Turnover rates and poor
performance can be expensive for organizations. In many low skilled positions
turnover rates can be excessive costing both time and money for recruiting and
training. Higher absenteeism, resistant behavior, and poor customer relations
can take a toll on a company’s profit margins. Understanding and improving upon
job embeddedness will also improve upon the human relations and performance
within the organization.
Job embeddedness theory indicates
that when there are strong links and proper organization fit between employees
and organizations, employees will be more motivated to display strong
performance (Lee, et. al, 2004). This performance has a whole range of
important improvements for organizations. Consider a few of the following:
-Stronger service and service
recovery.
-Lower turnover rates and
improvement costs.
-Less resistant behavior.
-Higher human efficiency and
performance.
-Higher customer return rates and
impression.
As you look through the list
above you might be able to figure that each of the costs are associated with
poor employee embeddedness. When customers have a poor impression of the
organization they are not likely to return and this can limit present and
future sales. Resistant behavior and poor performance can cause mistakes within
the workplace and an inability to improve upon operations as employees avoid
change and direction. As organizations are socio-economic groups these concepts
are central to a well-run business.
According to a study conducted by
Karatepel and Karadas (2012) job embeddedness has a huge factor on
organizational success. They collected sample data from 7 hotels ranked in the
four and five star resort area of Poiana Brasov region of Romania. All
participants were direct front-line workers hired as desk agents, food servers,
door attendance, guest representatives, bell attendants and bar tenders.

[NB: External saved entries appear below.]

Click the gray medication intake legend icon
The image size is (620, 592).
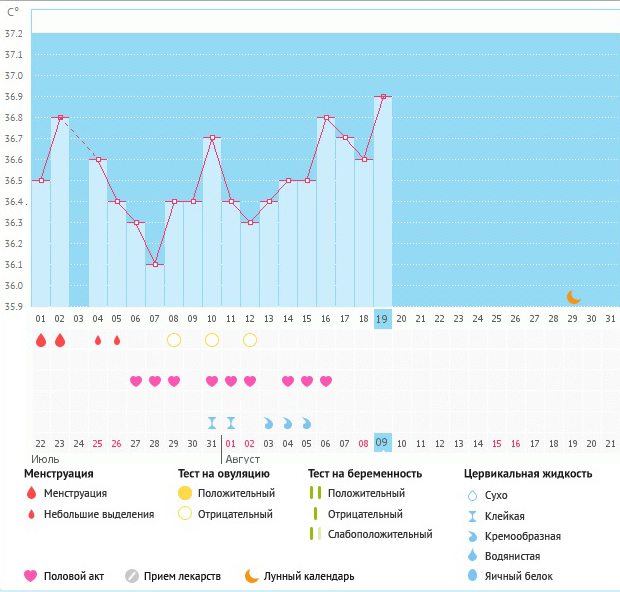pos(131,576)
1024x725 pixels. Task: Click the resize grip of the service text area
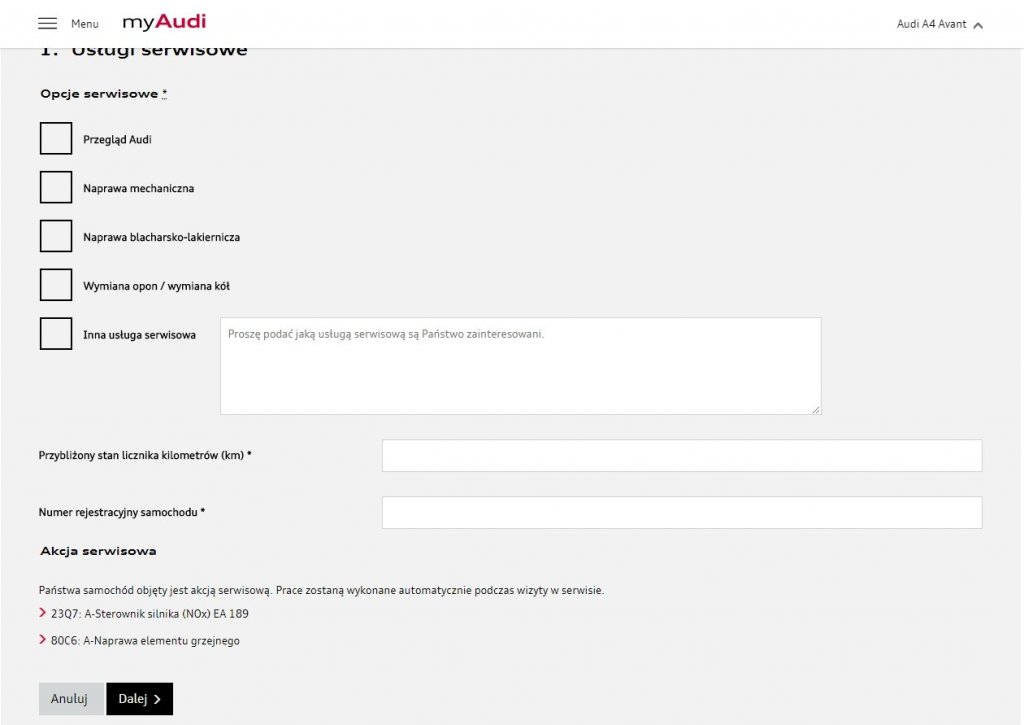[816, 409]
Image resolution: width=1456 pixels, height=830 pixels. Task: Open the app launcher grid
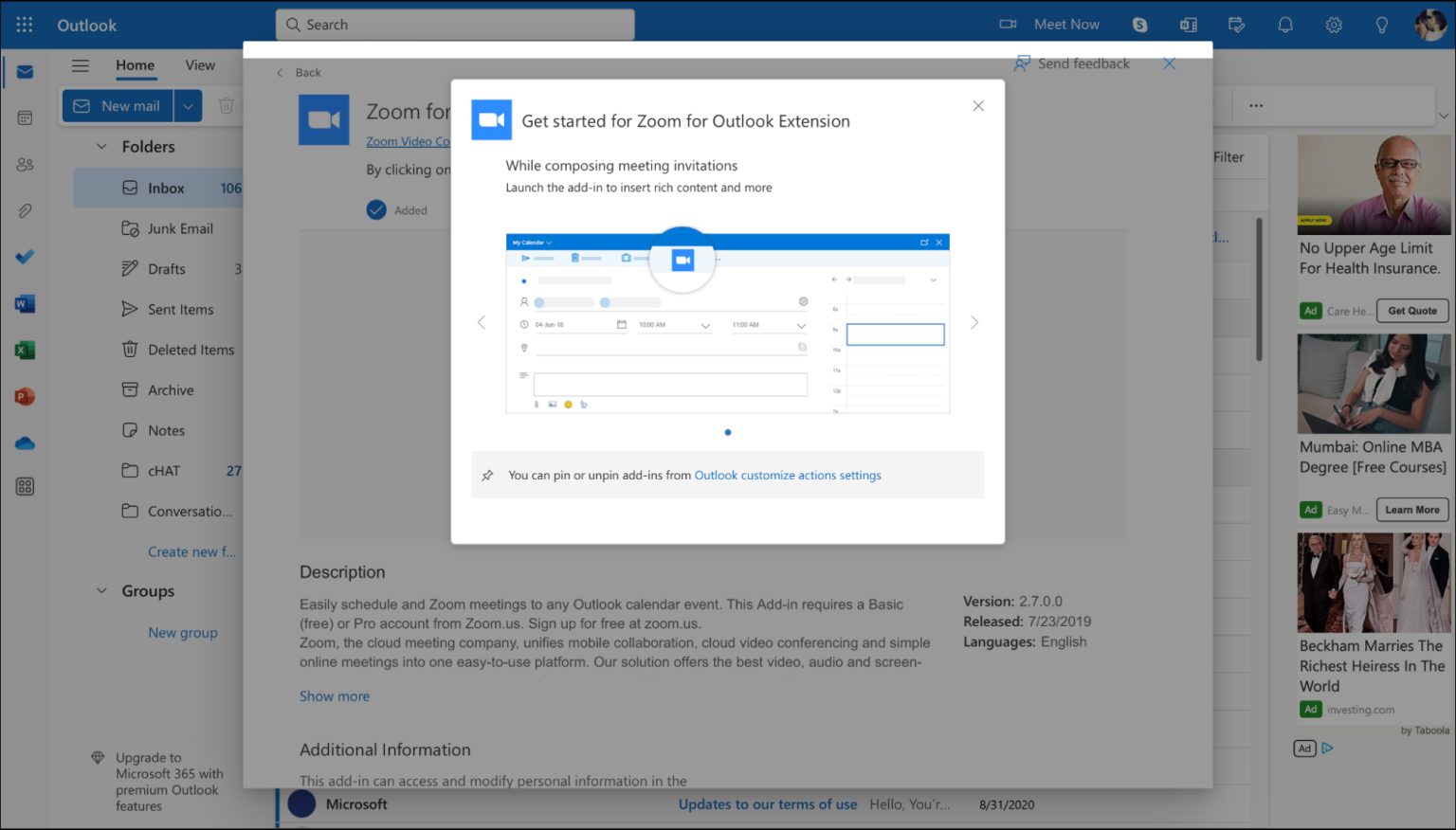25,25
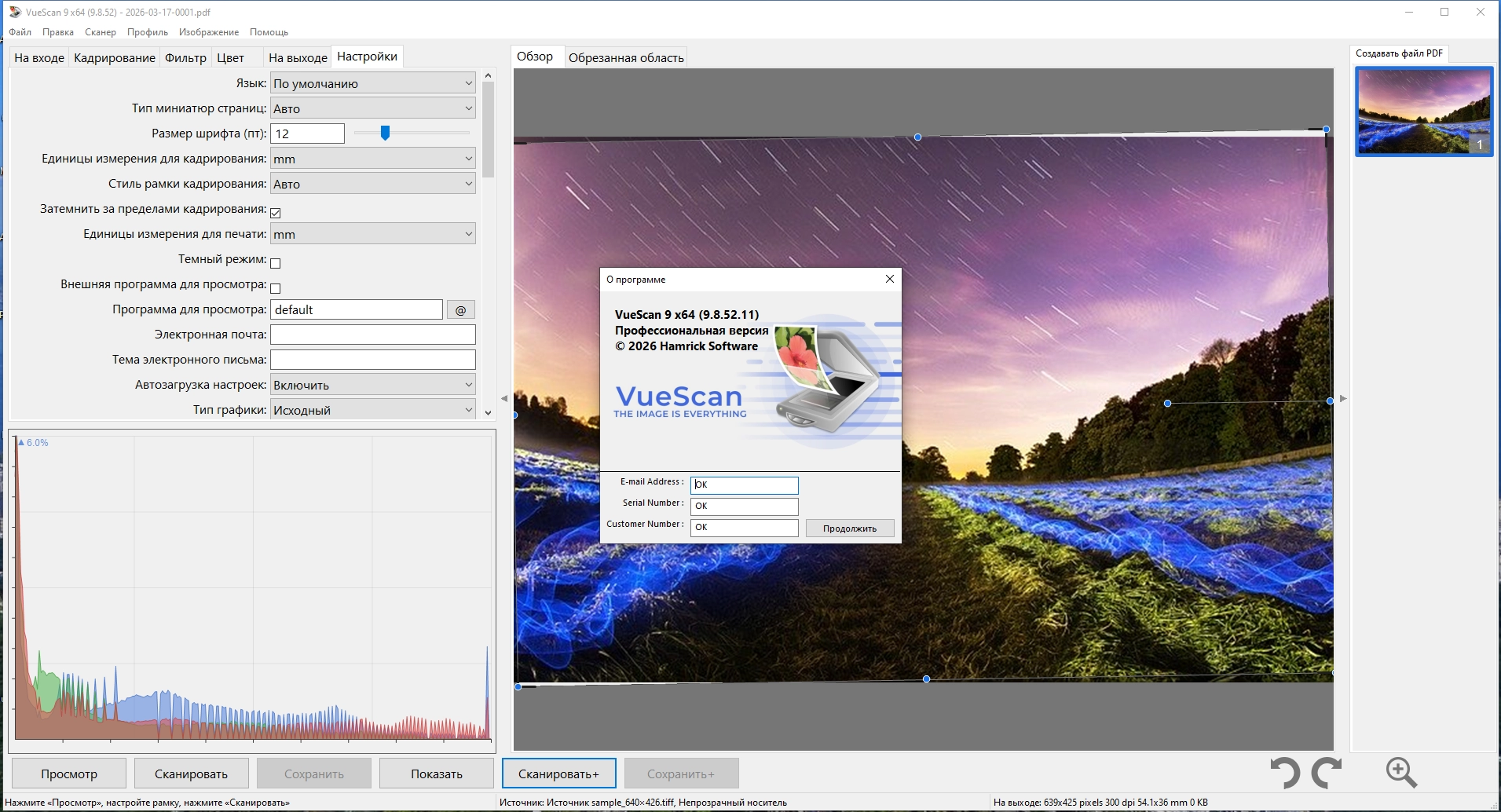
Task: Click the @ button beside viewer program
Action: coord(460,310)
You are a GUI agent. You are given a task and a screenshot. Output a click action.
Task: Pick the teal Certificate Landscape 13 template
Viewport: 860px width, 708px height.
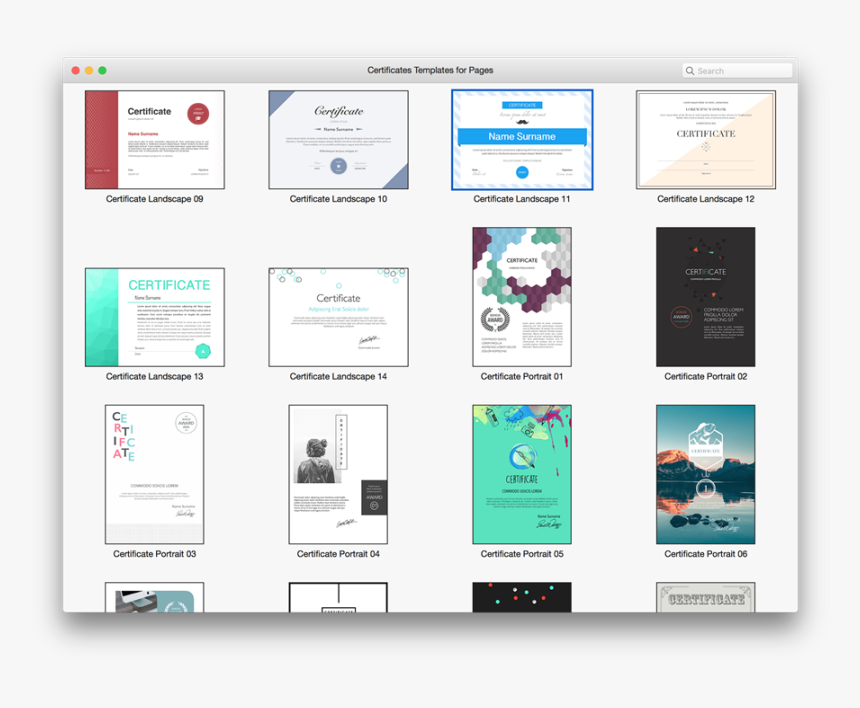click(x=154, y=317)
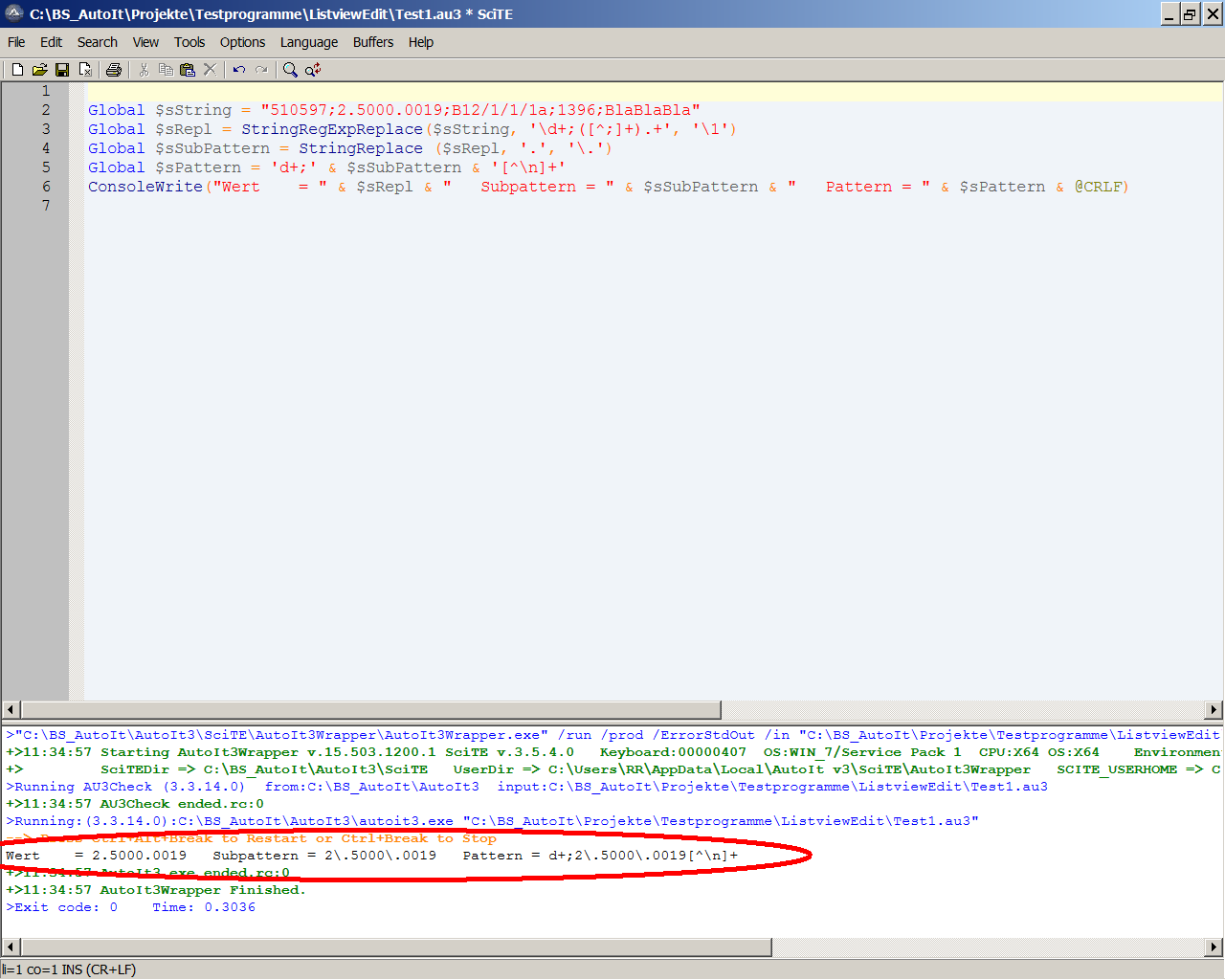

-Training, empowerment, and
rewards enhance front-line employee job embeddedness.
-Association of empowerment and
service recovery.
-No association between training
and service recovery.
-Training and empowerment
increase extra-role behavior.
-No association of rewards and
extra-role behavior.
-Job embeddedness as a concept
increase service performance.
Analysis:
The concept of job embeddedness
entails the perception of employees and their positions within the
organization. The study has encouraged a better understanding of how training,
empowerment, and rewards can improve upon this perception and increase overall
performance. Since training was not associated with service recovery while
empowerment was associated employees should feel free to find unique ways to
meet customer needs. This would be difficult if were not allowed to go outside necessary
procedures when necessary. Furthermore, since training and empowerment also
increased extra-role behaviors of employees it would be a beneficial focus of
management leaders. Together the concepts of training, rewards, and empowerment
enhance embeddedness which has a tangible result on extra-role behavior and overall
service recovery.
Lee, T. , Mitchell, T.,
Sablynski, C., Burton, J.& Holtom,
B.(2004). The effects of job embeddedness on organizational citizenship, job
performance, volitional absences, and voluntary turnover, Academy of
Management Journal 47(5): 711–722.
Yao, X., Lee, T., Mitchell, T.&
Burton, J. & Sablynski, C. (2004). Job embeddedness:
current research and future
directions, in Griffeth, R.; Hom, P. (Eds.). Understanding Employee
Retention and
Turnover. Greenwich,
CT: Information Age, 153–187.
Karatepel, O. & Karadas, G.
(2012). The effect of management commitment to service quality on job
embeddedness and performance outcomes. Journal
of Business Economics and Management, 13 (4).